Teens Left In The Lurch After Waltham Driver's School Closes Abruptly
WALTHAM (CBS) -- Hundreds of would-be drivers are now scrambling to find a new place to take their driver's training.
The very popular Cam's Auto School on Main Street in Waltham has been in business since 1945, but as of late March, it's closed.
"We pretty much got screwed over," said Kyle Hegarty, a sophomore at Natick High School, where Cam's had the contract to teach driver's ed.
Hegarty's mother paid Cam's $545 for his classes. Natick High negotiated a new deal for students at the Bay State Driving School, but families have to shell out another $480 for that class. Other students are on their own to find a new program.
WBZ-TV's Jim Armstrong reports.
Students will not have to re-take any classes, but they will lose a little bit of time as new driving schools work to fit hundreds of new students into their schedules.
Driving instructor Anna Sabatino taught classes and gave driving lessons at Cam's for almost two years - until she quit last December when a bad situation kept getting worse.
"I didn't like some of the things that were going on," said Sabatino. She described low morale, cars that would frequently break down, and an unresponsive owner. Sabatino's own children had taken driver's education classes at Cam's, and she says she tried to fix some of the problems.

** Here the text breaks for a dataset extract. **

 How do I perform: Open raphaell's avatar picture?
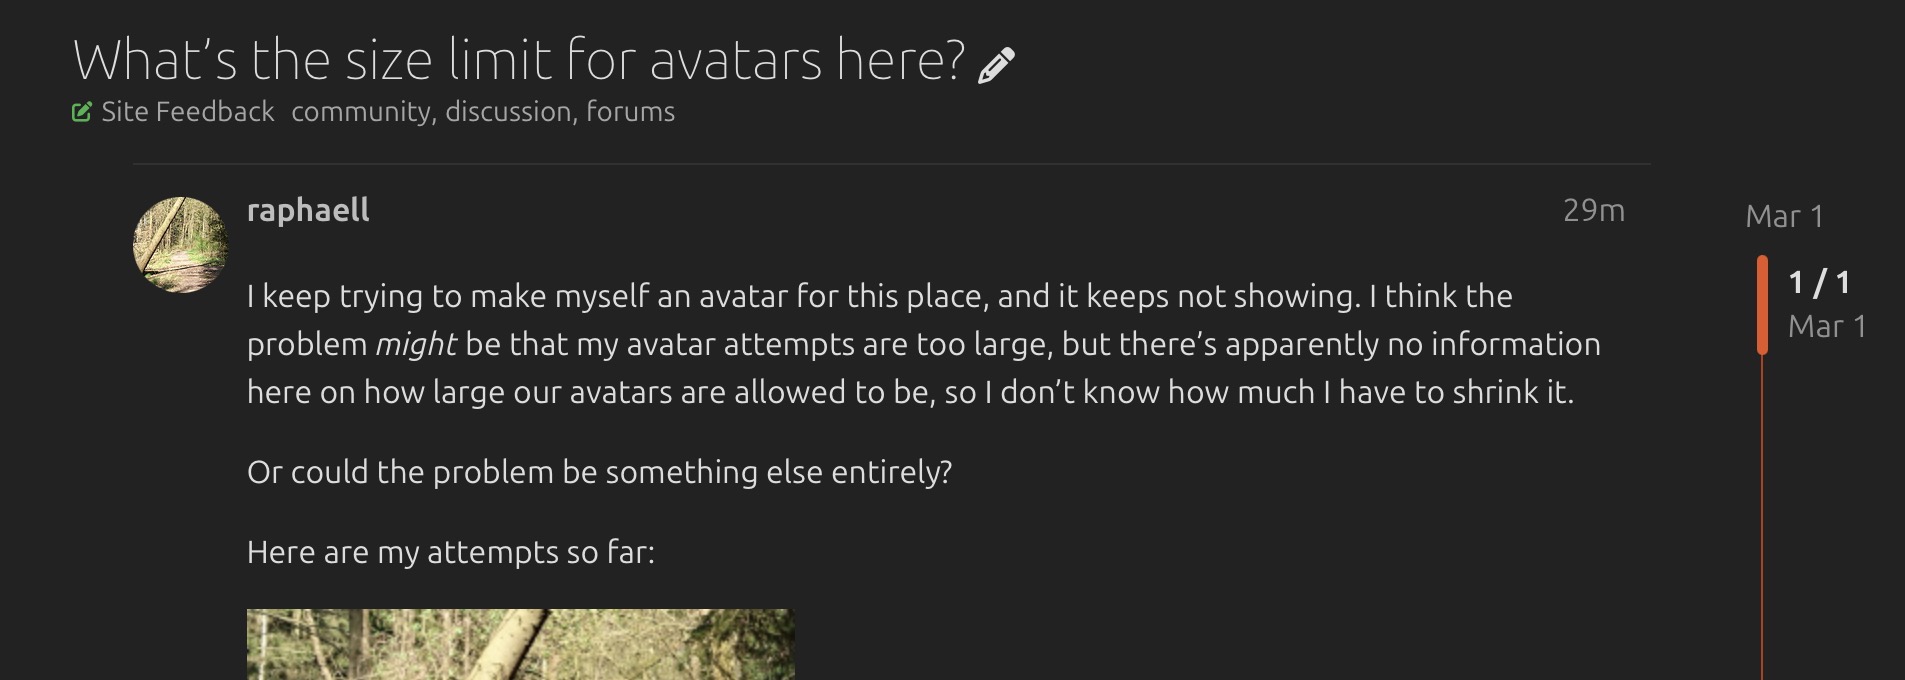tap(181, 245)
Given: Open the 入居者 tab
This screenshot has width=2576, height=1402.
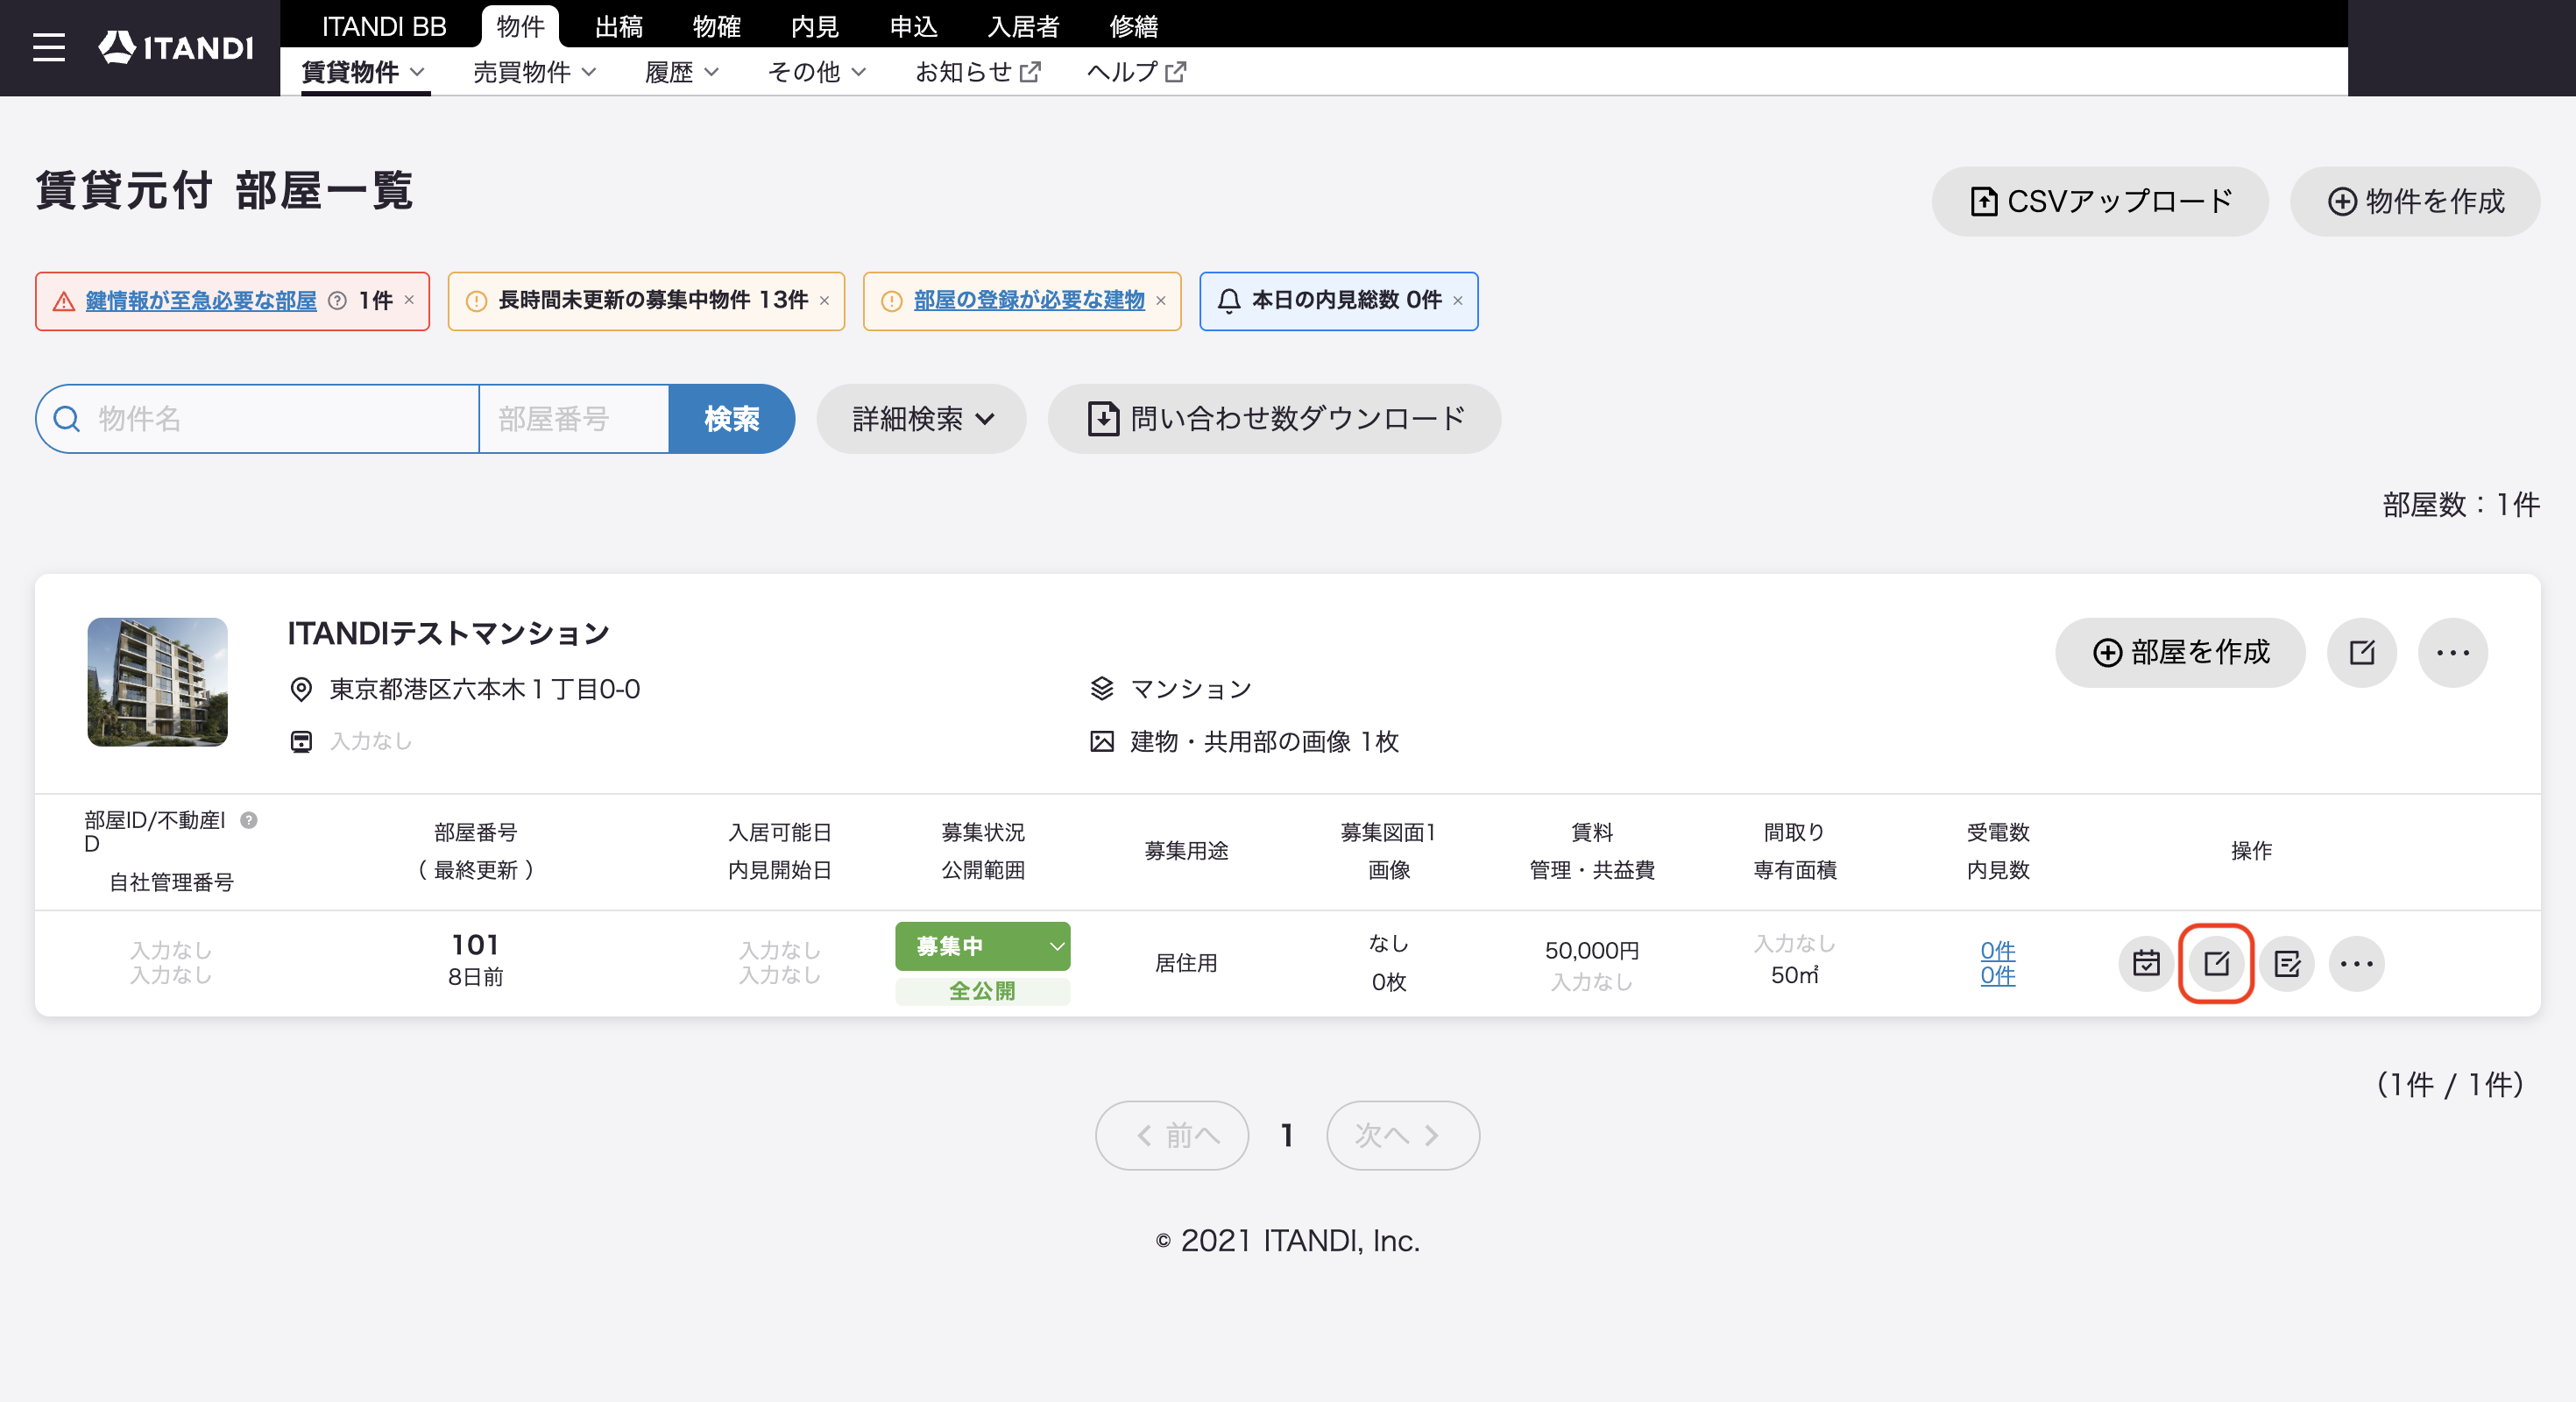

"I did voice my concerns to the owner. Obviously it wasn't heard," Sabatino continued. She immediately took a new job at another area driving school, and feels bad for instructors at Cam's who lost their jobs with no notice.
"I knew what I brought to the place, and I just felt like sometimes I wasn't respected for the work I was doing," she said.
Another person who worked at Cam's until last month's surprise shut-down spoke at length to WBZ about the situation, though that worker wants to remain nameless.
The longtime employee said that in recent months, the owner would go seven or eight weeks without paying his instructors. After the first of this year, this worker said the owner actually gave away three or four driver training cars to his instructors in an attempt to make up for unpaid wages.
WBZ tried to talk to the owner, a man named Fred Lovely. A woman who answered the door to Lovely's Needham home denied he was at home and then slammed the door in a reporter's face.
Parents, meantime, are fuming. The Registry of Motor Vehicles knows about the closure and is working to see how much money it can recover for families. But a letter to parents from the registry cautions the process is going to take awhile and families should not expect full reimbursement.
"I think it's pretty crappy that the guy just walked away from it," said Laurie Kane, whose son William was almost finished with his program at Cam's. Now she'll have to pay more for him to finish - and he's going to be behind schedule.
"He's getting pushed back now. He could have been done in May or June and now it's going to be a few months out."